Alors les salariés ne comprennent pas les tergiversations de l'Etat: un industriel italien s'était positionné, il y a plusieurs mois, pour racheter le site, à la condition qu'il soit désamianté, un chantier à 15 millions d'euros. 

Mais Bercy n'a pas souhaité débloquer les fonds et le repreneur a fini par retirer son offre - le chaos politique post-dissolution achevant de le dissuader. C'est à ce moment-là que le ministère s'est dit prêt à payer... trop tard. Le tribunal se prononcera vendredi sur les deux autres offres de reprise, critiquées par les syndicats et beaucoup plus gourmandes en argent public.

"L'Etat a manqué une belle occasion de tenir une promesse", déplore Marie, 37 ans, employée comme manutentionnaire par un sous-traitant. "Ils nous font croire à de belles choses, et au moment d'agir il n'y a plus personne".

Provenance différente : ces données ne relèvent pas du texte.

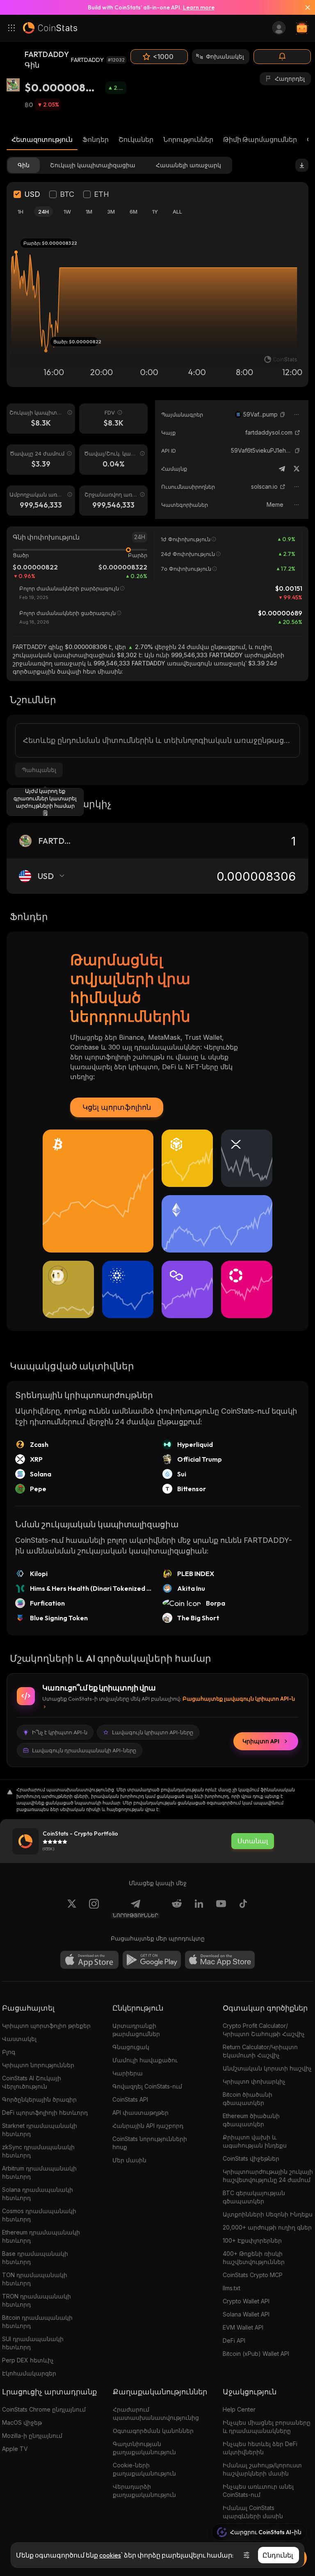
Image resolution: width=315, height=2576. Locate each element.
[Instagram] (94, 1908)
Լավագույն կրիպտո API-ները (152, 1732)
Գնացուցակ (130, 2046)
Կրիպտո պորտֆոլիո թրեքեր (46, 2025)
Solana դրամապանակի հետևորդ (37, 2193)
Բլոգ (8, 2051)
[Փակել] (304, 7)
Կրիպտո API (260, 1741)
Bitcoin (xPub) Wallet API (256, 2353)
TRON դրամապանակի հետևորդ (36, 2300)
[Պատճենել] (282, 414)
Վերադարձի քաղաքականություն (144, 2490)
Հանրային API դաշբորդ (147, 2125)
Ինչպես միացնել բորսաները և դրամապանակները (266, 2426)
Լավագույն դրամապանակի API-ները (84, 1750)
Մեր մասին (129, 2160)
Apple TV (15, 2448)
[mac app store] (220, 1960)
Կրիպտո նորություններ (38, 2064)
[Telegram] (282, 468)
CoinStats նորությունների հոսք (149, 2142)
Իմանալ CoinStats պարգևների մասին (253, 2511)
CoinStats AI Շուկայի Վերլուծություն (31, 2082)
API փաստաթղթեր (140, 2112)
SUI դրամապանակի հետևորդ (33, 2343)
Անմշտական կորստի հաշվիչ (267, 2068)
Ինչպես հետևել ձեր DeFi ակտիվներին (260, 2447)
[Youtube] (221, 1908)
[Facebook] (243, 1908)
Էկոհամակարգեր (29, 2373)
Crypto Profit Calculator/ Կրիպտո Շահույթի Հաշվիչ (264, 2029)
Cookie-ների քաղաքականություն (144, 2469)
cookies (110, 2555)
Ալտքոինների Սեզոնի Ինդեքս (268, 2214)
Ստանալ (252, 1841)
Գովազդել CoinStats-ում (147, 2086)
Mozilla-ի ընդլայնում (32, 2435)
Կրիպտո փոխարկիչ (254, 2081)
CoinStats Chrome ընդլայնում (44, 2409)
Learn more (199, 7)
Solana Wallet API (246, 2314)
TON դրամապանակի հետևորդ (34, 2279)
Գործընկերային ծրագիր (39, 2099)
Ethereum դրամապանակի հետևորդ (41, 2236)
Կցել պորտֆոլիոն (116, 1107)
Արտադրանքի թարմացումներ (136, 2029)
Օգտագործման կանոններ (153, 2430)
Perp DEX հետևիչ (28, 2360)
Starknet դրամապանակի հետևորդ (39, 2129)
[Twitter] (296, 468)
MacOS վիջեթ (22, 2422)
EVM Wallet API (243, 2327)
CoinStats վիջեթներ (251, 2158)
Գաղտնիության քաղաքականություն (144, 2447)
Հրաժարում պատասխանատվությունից (156, 2413)
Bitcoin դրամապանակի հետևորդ (37, 2321)
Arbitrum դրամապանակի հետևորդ (39, 2172)
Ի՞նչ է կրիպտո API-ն (59, 1732)
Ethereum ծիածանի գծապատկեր (251, 2119)
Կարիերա (127, 2073)
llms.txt (231, 2287)
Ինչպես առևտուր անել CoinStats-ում (258, 2490)
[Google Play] (152, 1960)
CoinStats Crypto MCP (253, 2274)
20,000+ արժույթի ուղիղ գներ (267, 2227)
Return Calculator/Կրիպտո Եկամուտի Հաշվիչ (260, 2051)
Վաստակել (19, 2038)
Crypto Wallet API (246, 2301)
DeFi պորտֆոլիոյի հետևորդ (45, 2112)
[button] (282, 414)
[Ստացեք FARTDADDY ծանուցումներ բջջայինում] (282, 56)
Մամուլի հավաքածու (145, 2060)
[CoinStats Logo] (50, 28)
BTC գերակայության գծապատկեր (254, 2197)
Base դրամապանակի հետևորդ (35, 2257)
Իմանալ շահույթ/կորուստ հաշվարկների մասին (262, 2469)
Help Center (239, 2409)
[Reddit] (177, 1908)
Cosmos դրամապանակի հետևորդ (39, 2215)
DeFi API (234, 2340)
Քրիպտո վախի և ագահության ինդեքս (255, 2141)
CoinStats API (130, 2099)
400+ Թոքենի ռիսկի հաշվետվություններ (254, 2257)
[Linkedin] (199, 1908)
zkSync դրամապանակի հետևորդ (38, 2151)
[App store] (89, 1960)
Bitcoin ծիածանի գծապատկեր (247, 2098)
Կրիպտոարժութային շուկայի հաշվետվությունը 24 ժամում (268, 2175)
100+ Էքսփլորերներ (252, 2240)
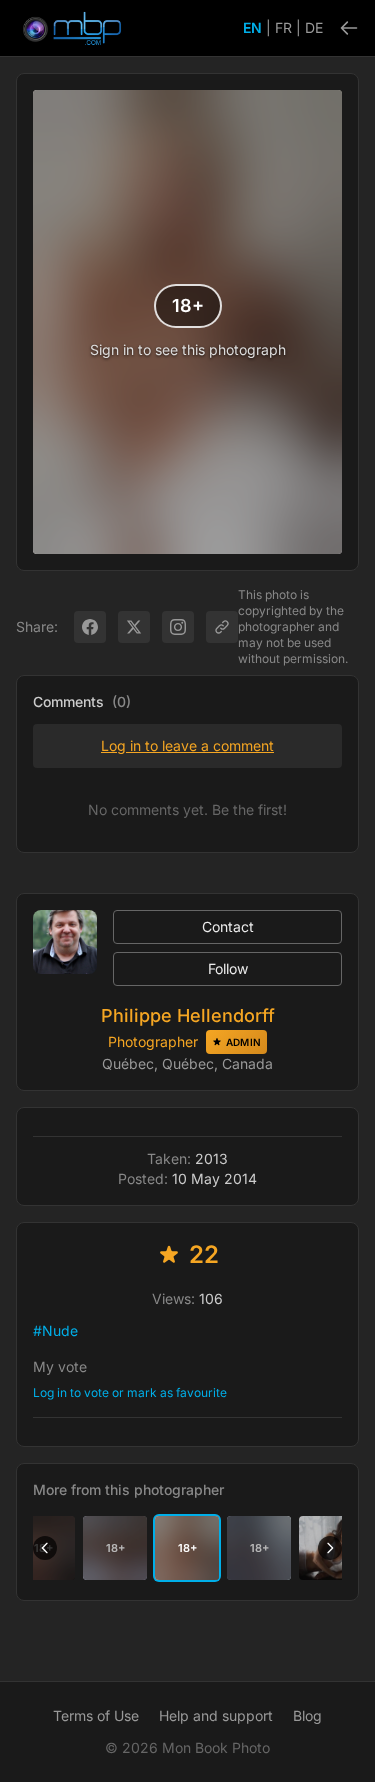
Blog (307, 1715)
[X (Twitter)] (134, 627)
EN (252, 27)
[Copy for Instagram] (178, 627)
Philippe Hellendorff (188, 1015)
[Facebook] (90, 627)
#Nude (55, 1330)
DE (314, 27)
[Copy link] (222, 627)
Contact (228, 926)
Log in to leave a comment (187, 745)
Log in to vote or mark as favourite (130, 1392)
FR (283, 27)
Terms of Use (96, 1715)
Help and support (216, 1715)
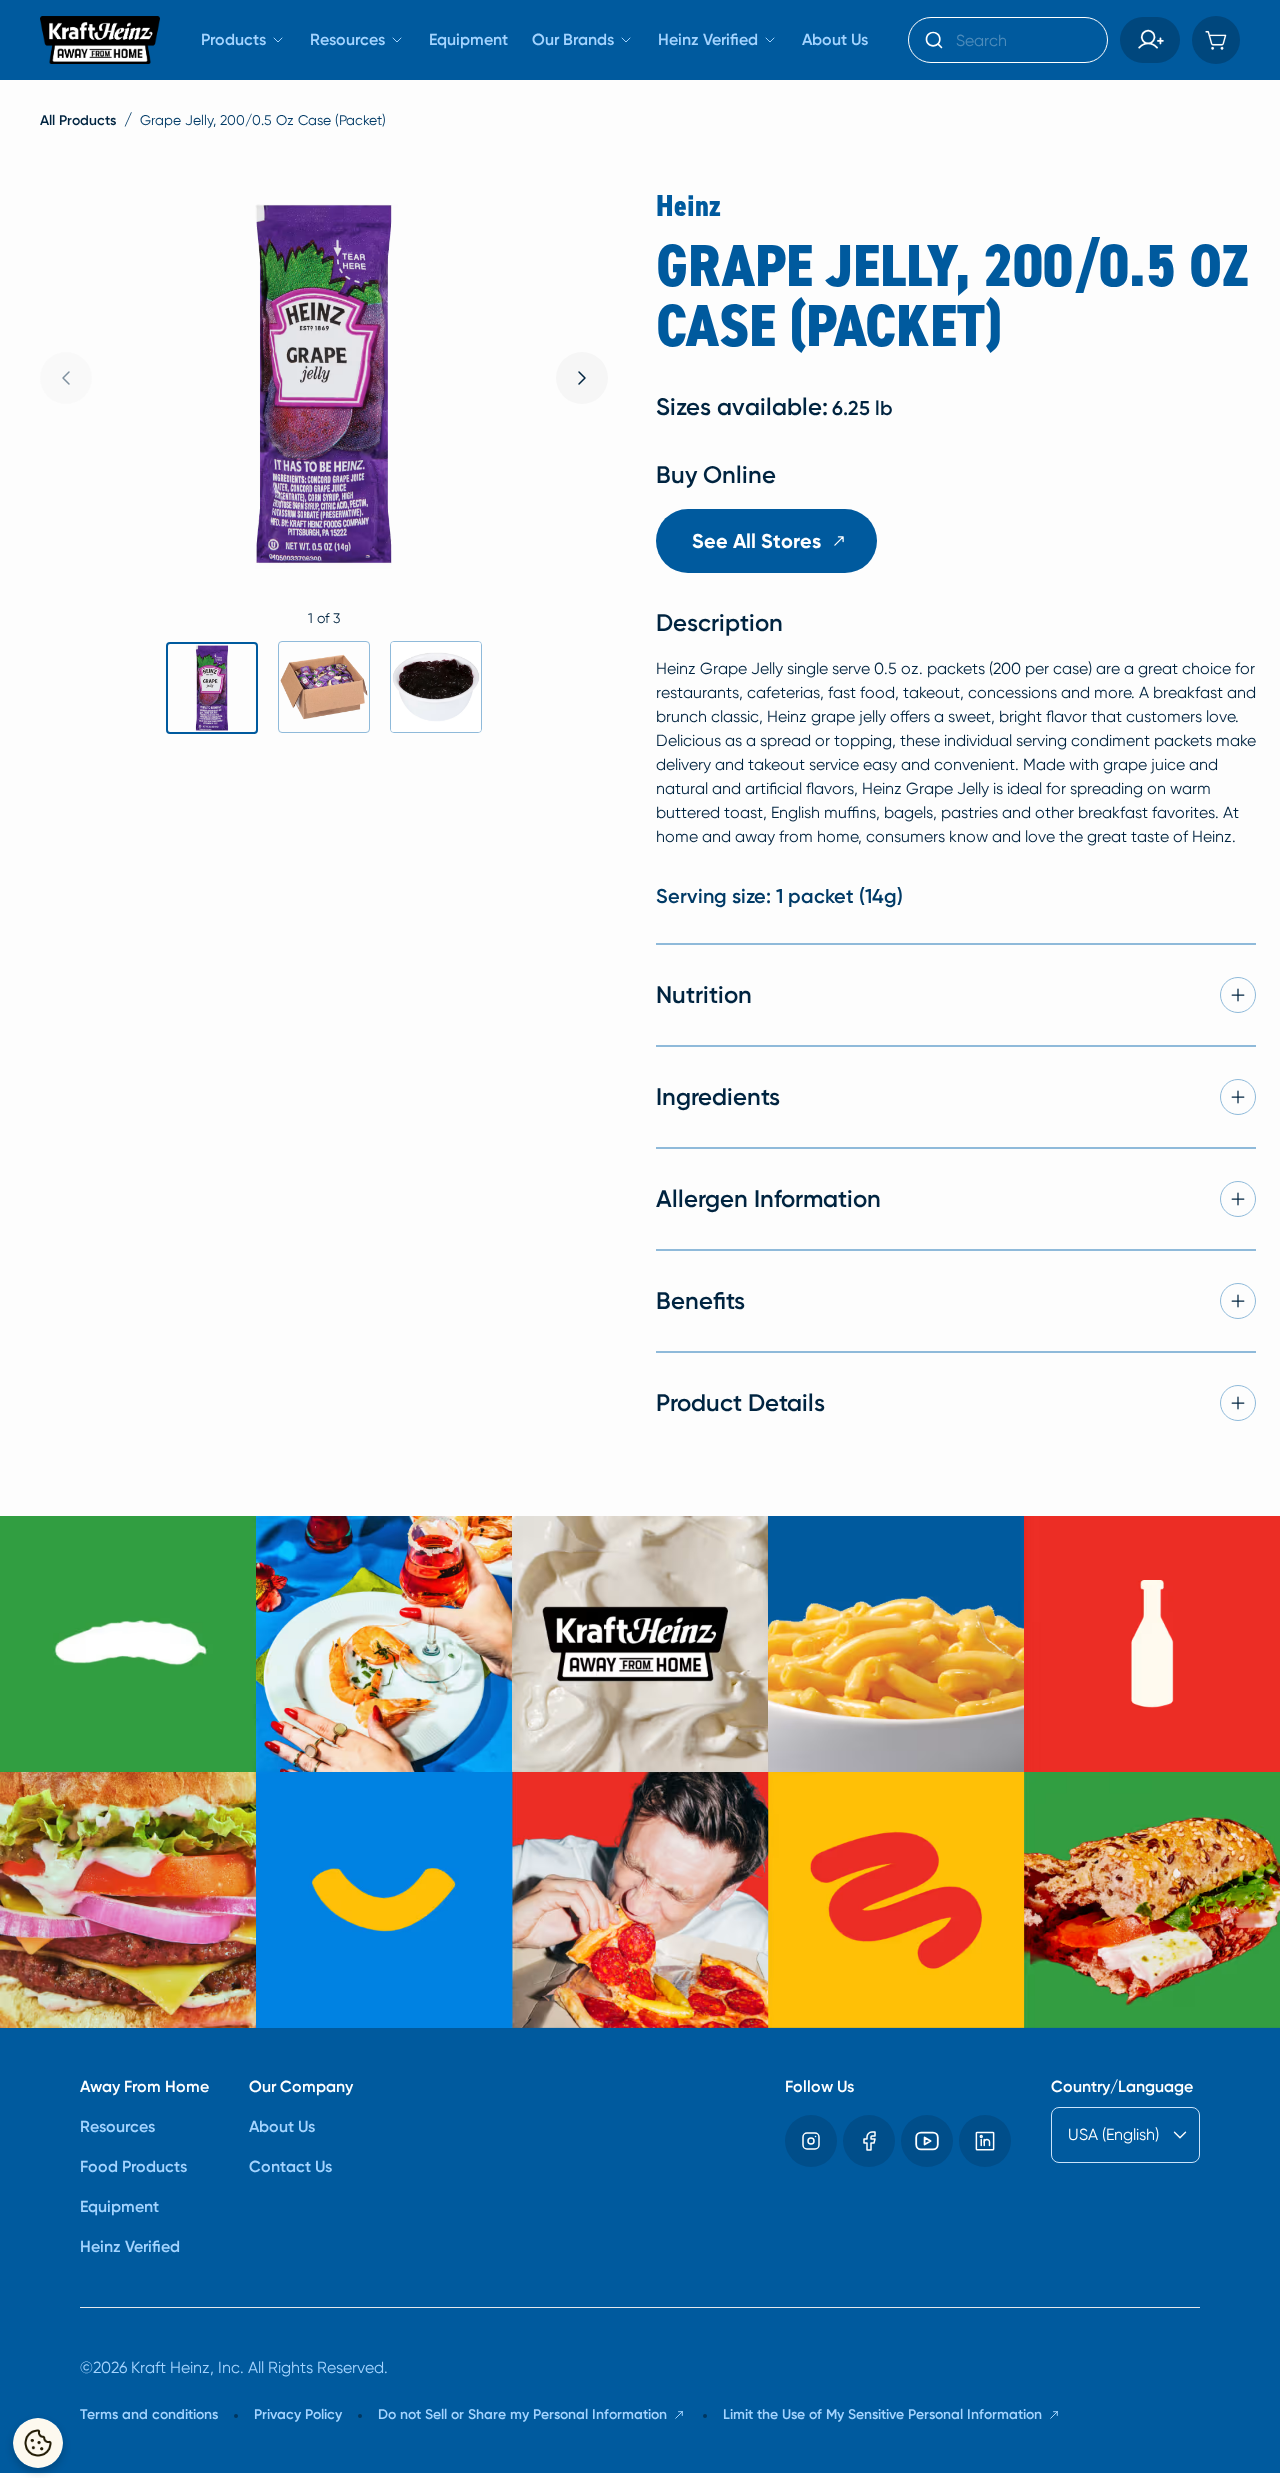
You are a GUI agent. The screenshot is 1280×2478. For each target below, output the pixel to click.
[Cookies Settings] (38, 2443)
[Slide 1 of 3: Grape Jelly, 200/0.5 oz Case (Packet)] (212, 688)
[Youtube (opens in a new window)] (927, 2141)
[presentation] (582, 378)
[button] (1150, 40)
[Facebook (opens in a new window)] (869, 2141)
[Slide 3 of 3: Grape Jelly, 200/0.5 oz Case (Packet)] (436, 687)
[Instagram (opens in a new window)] (811, 2141)
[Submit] (932, 40)
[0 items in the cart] (1216, 40)
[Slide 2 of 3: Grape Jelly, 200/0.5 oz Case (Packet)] (324, 687)
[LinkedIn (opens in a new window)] (985, 2141)
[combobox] (1008, 40)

Si elle ne dévoile pas son nom de famille, elle ne cache pas son intention de voter pour le Rassemblement national. "(Jordan) Bardella donne l'impression d'avoir plus de considération pour les Français", estime-t-elle. "Si le RN gagne, j'espère qu'ils changeront vraiment les choses".

Alors que l'extrême-droite revient souvent dans la bouche des salariés, le Nouveau front populaire a également ses partisans, convaincus par ses mesures sociales.

"Pour moi c'est l'âge de départ en retraite qui importe", témoigne Michel, 56 ans. "Vous voyez bien les conditions. Pour les gens en fin de carrière, on dit qu'il y a du boulot, ce n'est pas toujours le cas. Et dans l'industrie, c'est des postes physiques, c'est pas de tout repos".

-"Plus besoin d'acier"-

De son côté, la maire d'Hagondange, Valérie Romilly (centre-droit), apporte un soutien modéré au candidat macroniste sortant, tout en fustigeant la gestion du dossier Ascométal par le ministère. 

"On nous dit qu'on fait tout pour réindustrialiser et on laisse tomber un bastion de la sidérurgie. On n'a peut être plus besoin d'acier en France", ironise-t-elle.

A quelques jours du scrutin, elle s'inquiète pour sa circonscription, qui, depuis 1988, a toujours voté à l'image du pays, élisant un député de la majorité.

"Ces élections, je ne les sens pas bien", confie-t-elle. "Pour de mauvaises raisons, à cause d'un contexte de colère, je crains que ça ne bascule à l'extrême-droite". Dans cette première circonscription de la Moselle, l'élection d'un député RN serait une première.